Starting with the line that contains "You are a computer-use agent. 1568x758", give again exactly and only each line through the end of the records; include the last line and exclude pictures.

* [Given records]
+===+

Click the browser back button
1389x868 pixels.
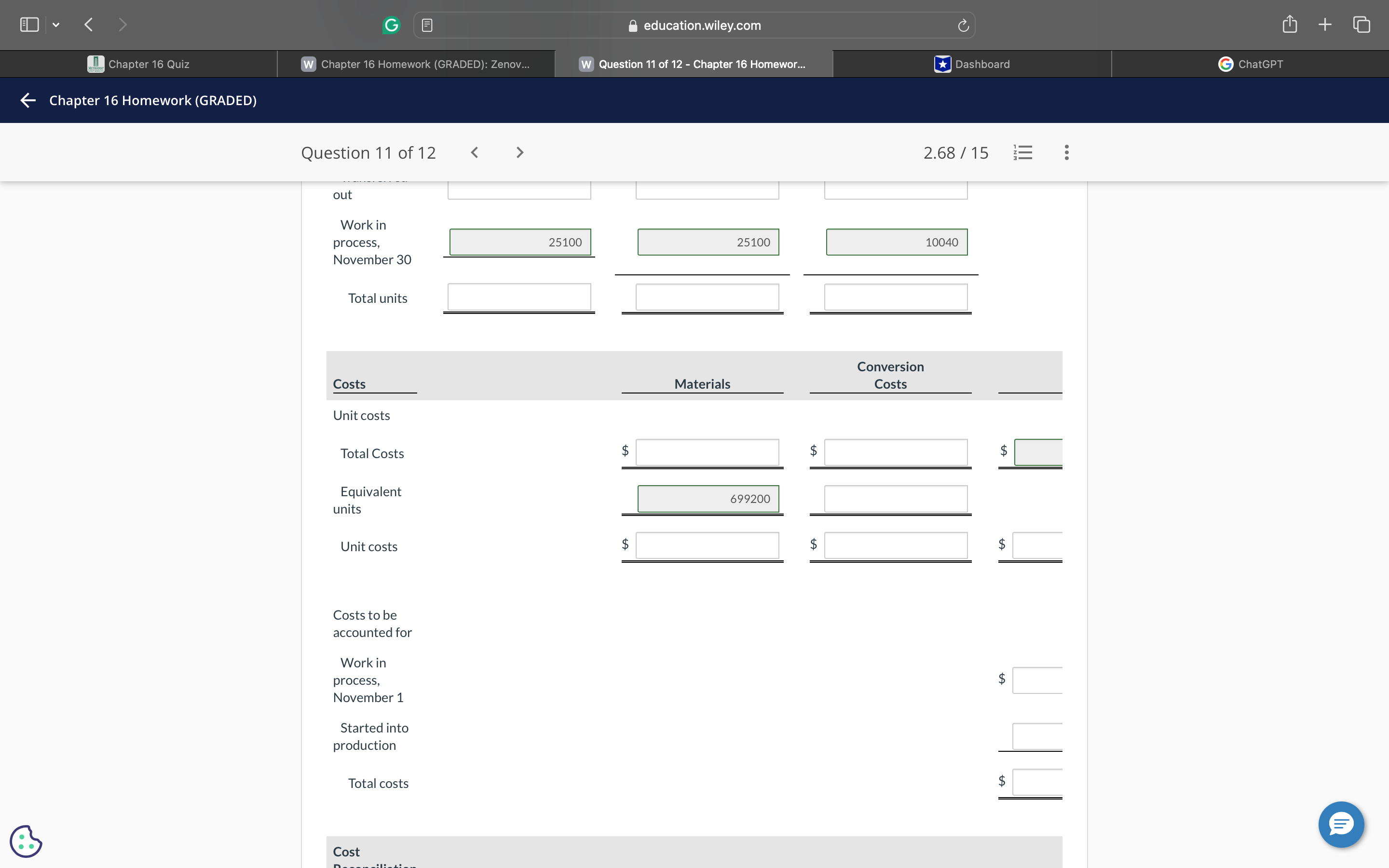[88, 25]
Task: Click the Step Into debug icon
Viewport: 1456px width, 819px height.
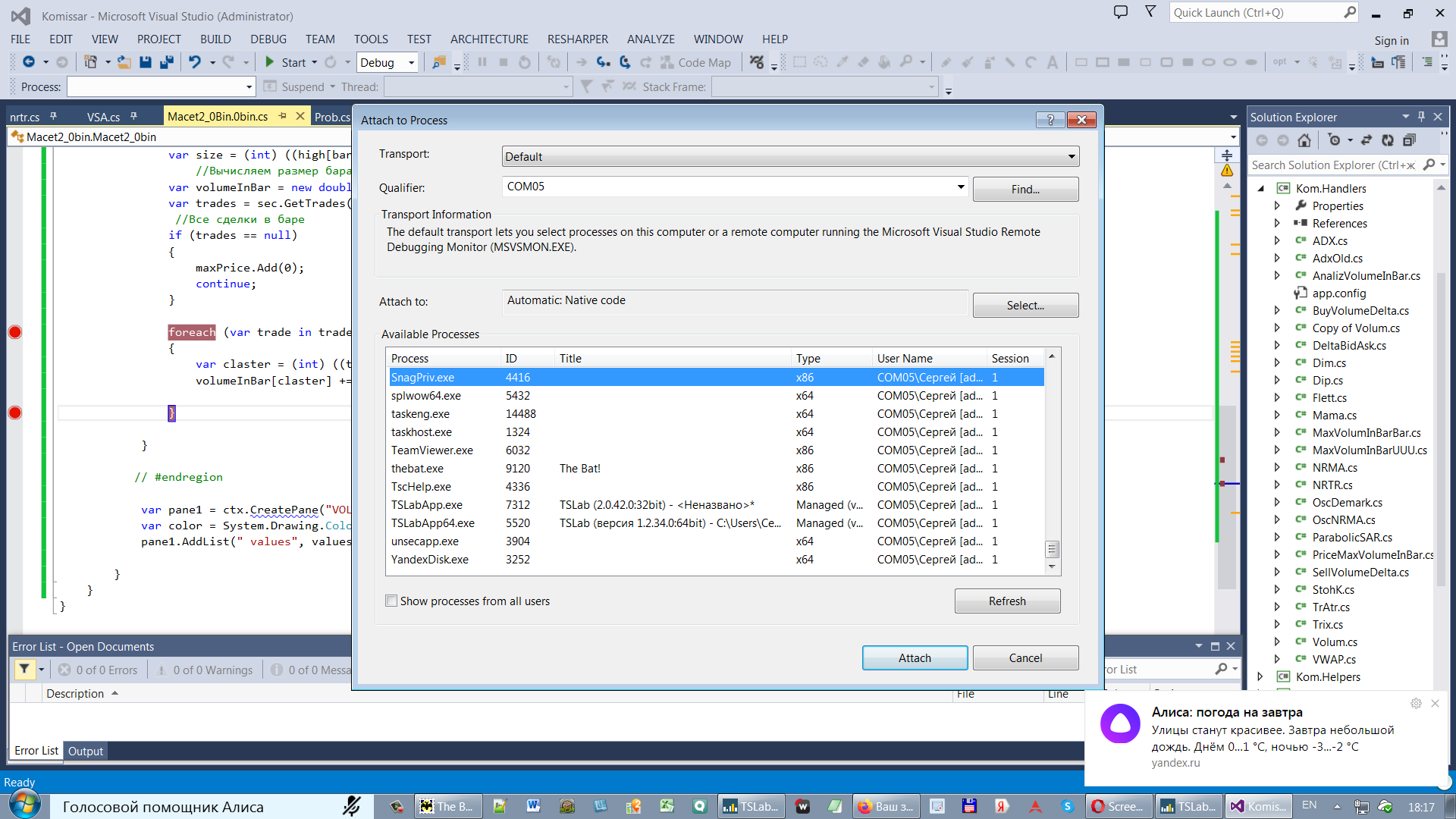Action: pos(603,62)
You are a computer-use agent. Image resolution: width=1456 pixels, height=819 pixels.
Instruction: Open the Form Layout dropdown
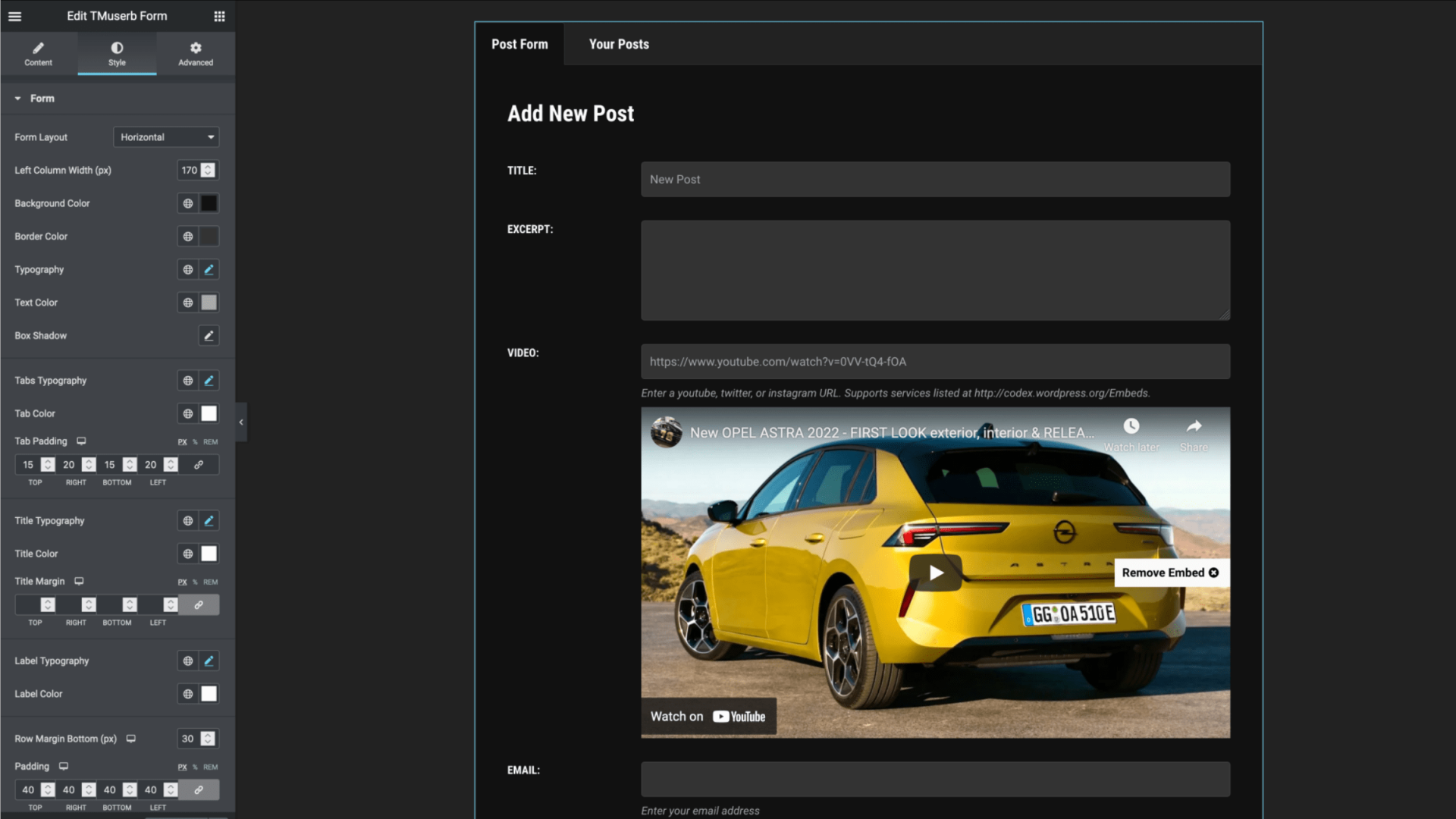pos(166,137)
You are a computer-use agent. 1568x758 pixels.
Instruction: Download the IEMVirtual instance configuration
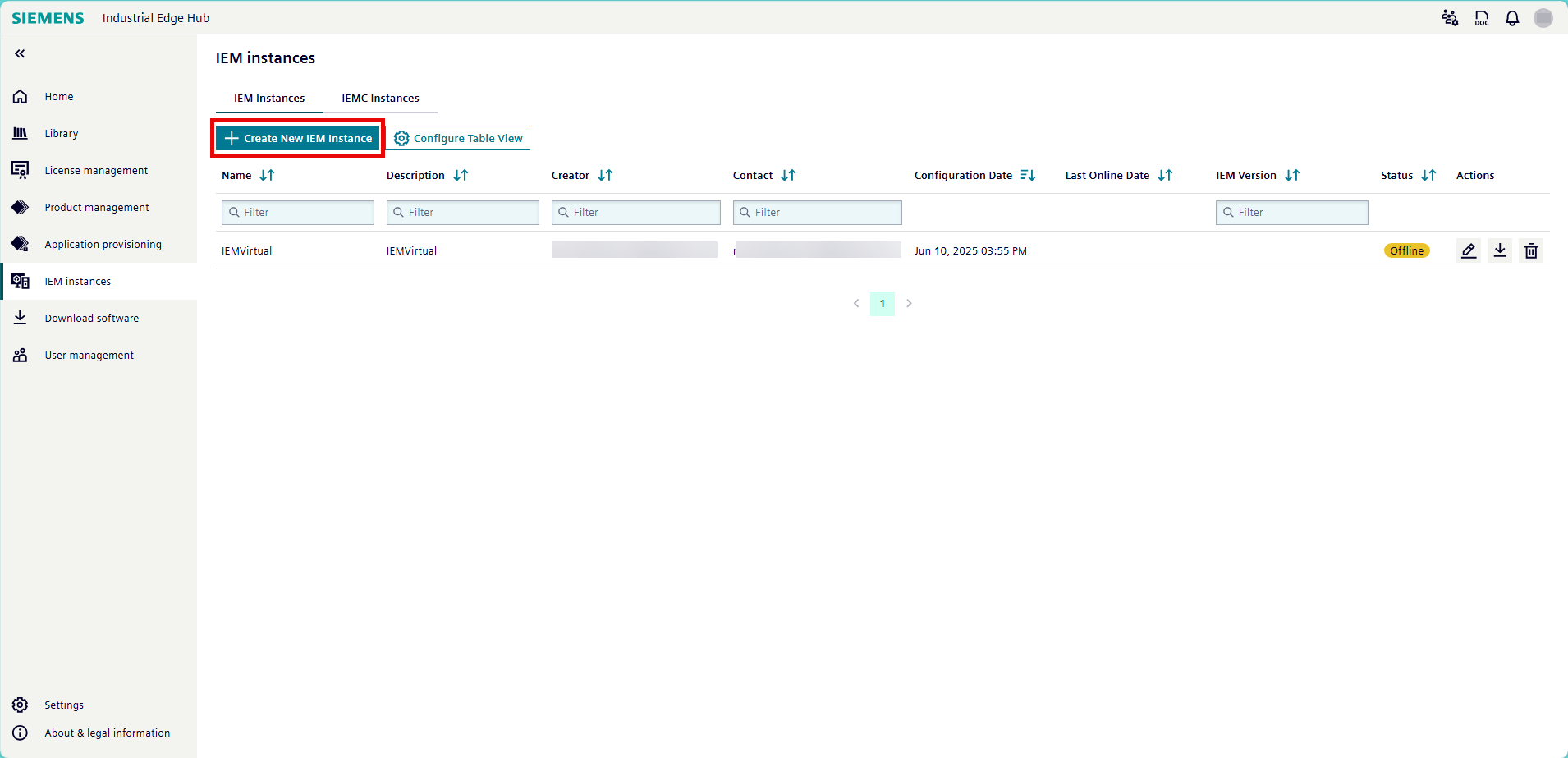(x=1499, y=250)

+===+

* [Task response]
You are a computer-use agent. 1568x758 pixels.
Instruction: Download the IEMVirtual instance configuration
(x=1499, y=250)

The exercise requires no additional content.